だが、それを聞いて、栄パパが困惑したようにこう言った。
「え、変えるの? これ以上早くしたら、体力もつかなぁ‥‥」
まぁ、その辺のアドリブは、上手く折り合いをつけなければ、プロ失格である。仕事終わっても、筋肉痛と疲労で2〜3日は動けなくなる事を覚悟しつつ、次第にジャズっぽくなってきたクリスマスソングに、サックスを合わせる。
「ほら、チャンスだよ♪ さん、はい!」
雰囲気の出てきたそこで、ベニーが洋ちゃんをたきつける。
「あ、ミレルちゃん。渡す飴は一つだけだよ?」
「はぁい☆」
ヴァッツの指示で、手渡されたのは蜂蜜のど飴。もちろん、一つだけである。しかし、そんな事をしなくとも、カップルはあちこちでラブらぶな雰囲気になっていた。
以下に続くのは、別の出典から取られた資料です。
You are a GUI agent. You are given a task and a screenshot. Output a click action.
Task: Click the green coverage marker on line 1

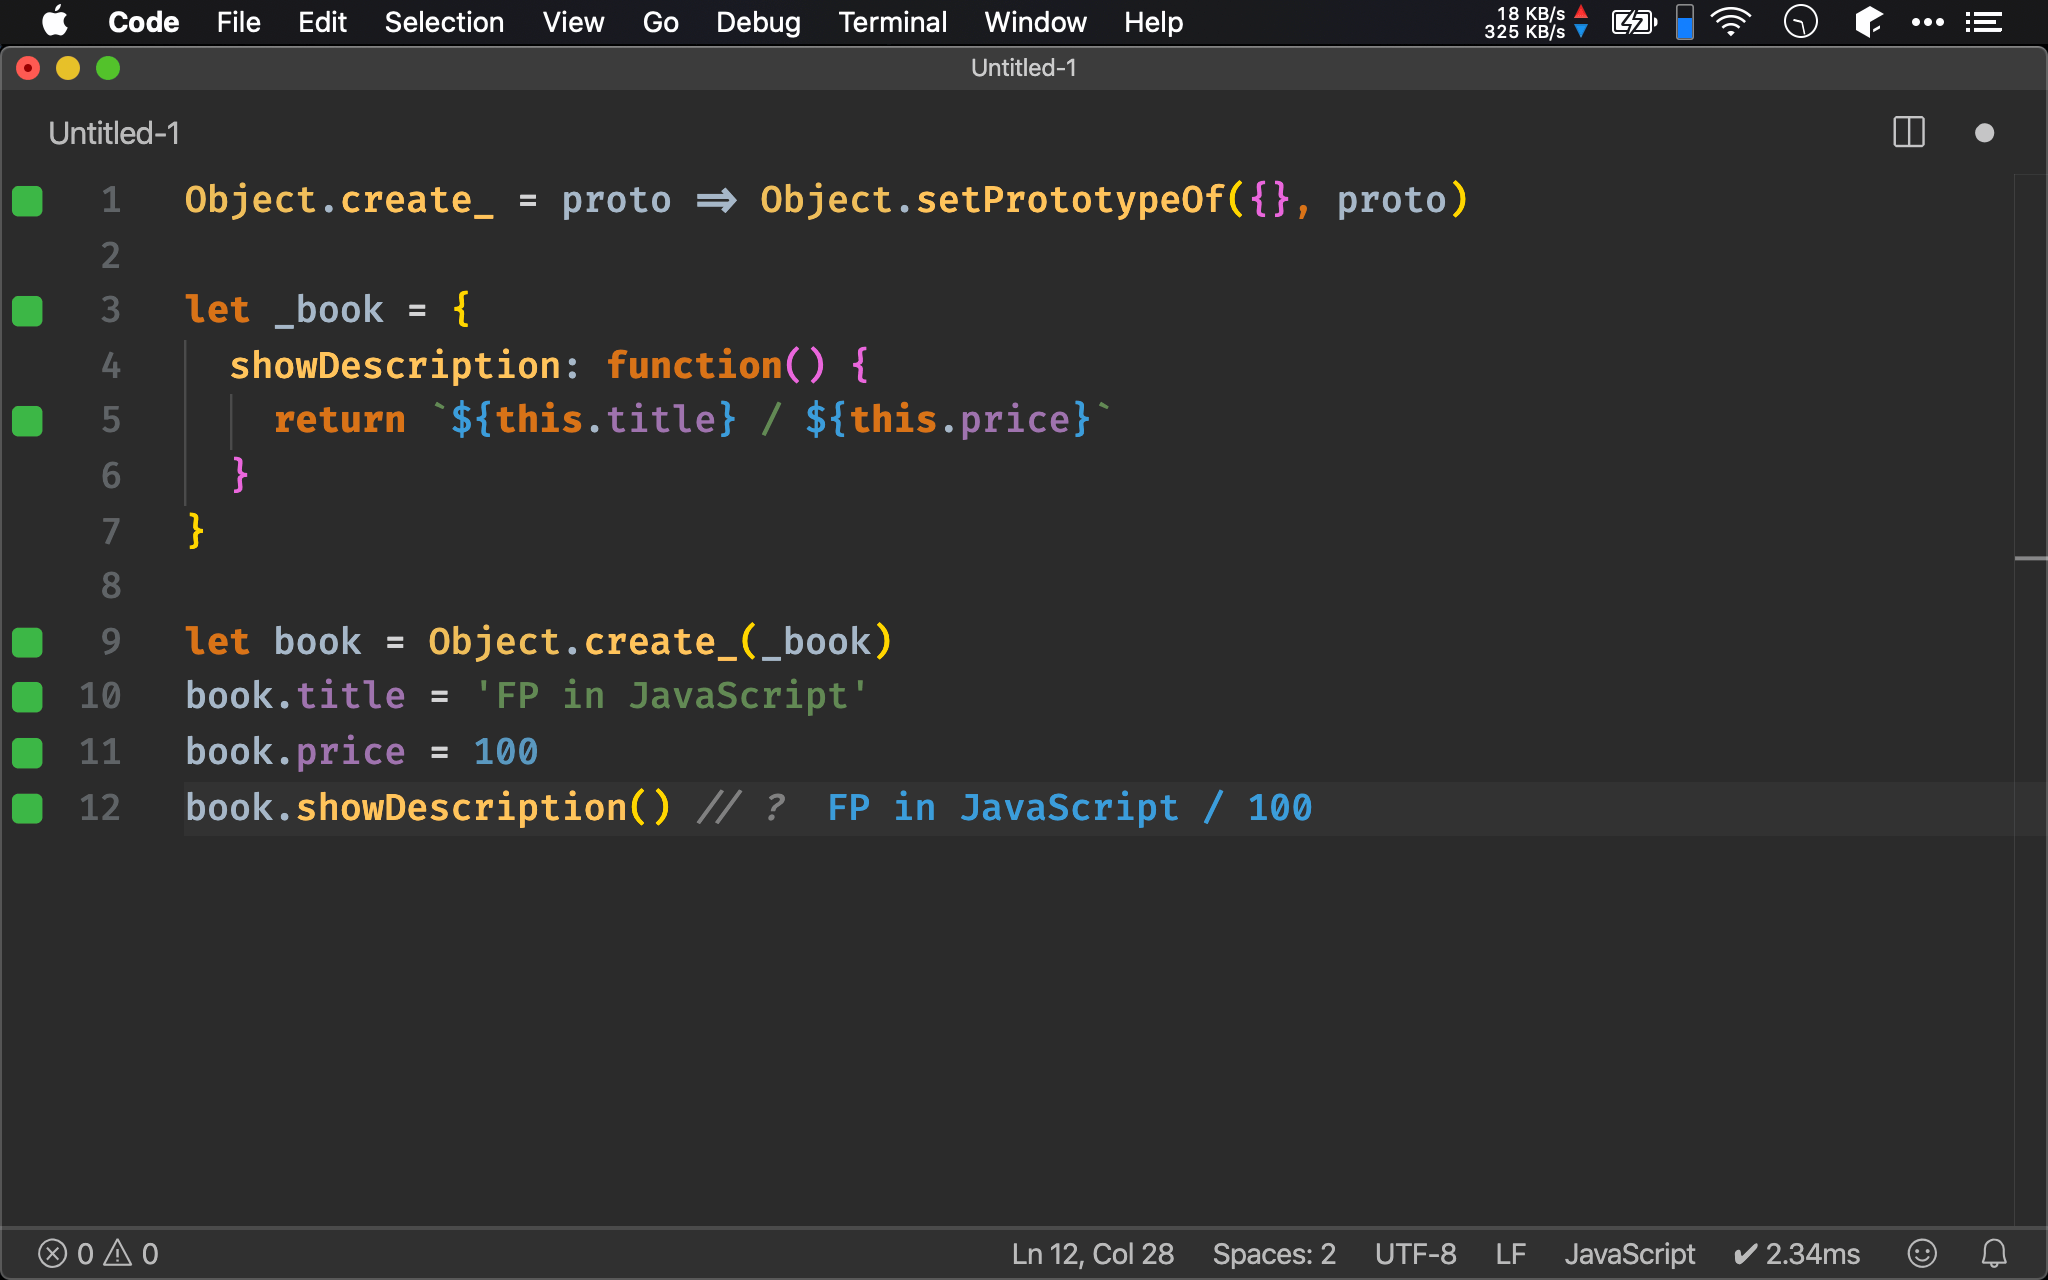point(27,201)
「うーん、もしかして愛の歌を歌うメンバーがいた方がよかったかなぁ」
「親戚の子の話では、ヒメ先生と楽しくディナー中だってさ」
くるみに、そう教えるロビン。と、彼女は「それなら」と言い置いて、カップルに相応しい、スローテンポの曲へとチェンジする。
「2人の為にも、ムードのある曲を演奏しなくちゃね」
「手がふさがっているなんて言い訳は、効かない様にしてあげるよ」
曲調から、雰囲気を察したベニーが、あわせるようにテンポを落としてくれた。
「うみうみ。これでばっちりだ」
ラブソングを歌える御仁を確保できなかった為、何か目新しい要素を‥‥と思ったロビンの計画にも、愛を語れるバラードは、お気に召した模様。
「あ、花火」
その曲が終わった直後、カップルを祝福するように、打ちあがる花火。ヴァッツが、園のスケジュールとあわせたゆえの演出だった。
「幸せそうなカップル‥‥には見えない奴もいるな」
その彼に、そう言われた洋ちゃんは、なんだかロケ中のトラブルがあったらしく、ぎゃーすかとわめいている。どうやら、綺麗どころだと思ってデートしていた相手が、実は男の子だと言うドッキリにあっちゃったようだ。
「まぁ、楽しく演奏できれば良いんじゃないか?」
その光景に、サカエパパがそう告げると。
「そうだな。仲間と過ごすクリスマスは、良い思い出になるしな」
ヴァッツも、満足そうに頷く。
こうして、ファンタジーランドでの演奏会は、賑やかさと幸せとを、来園者の思い出ページに刻み込むのだった。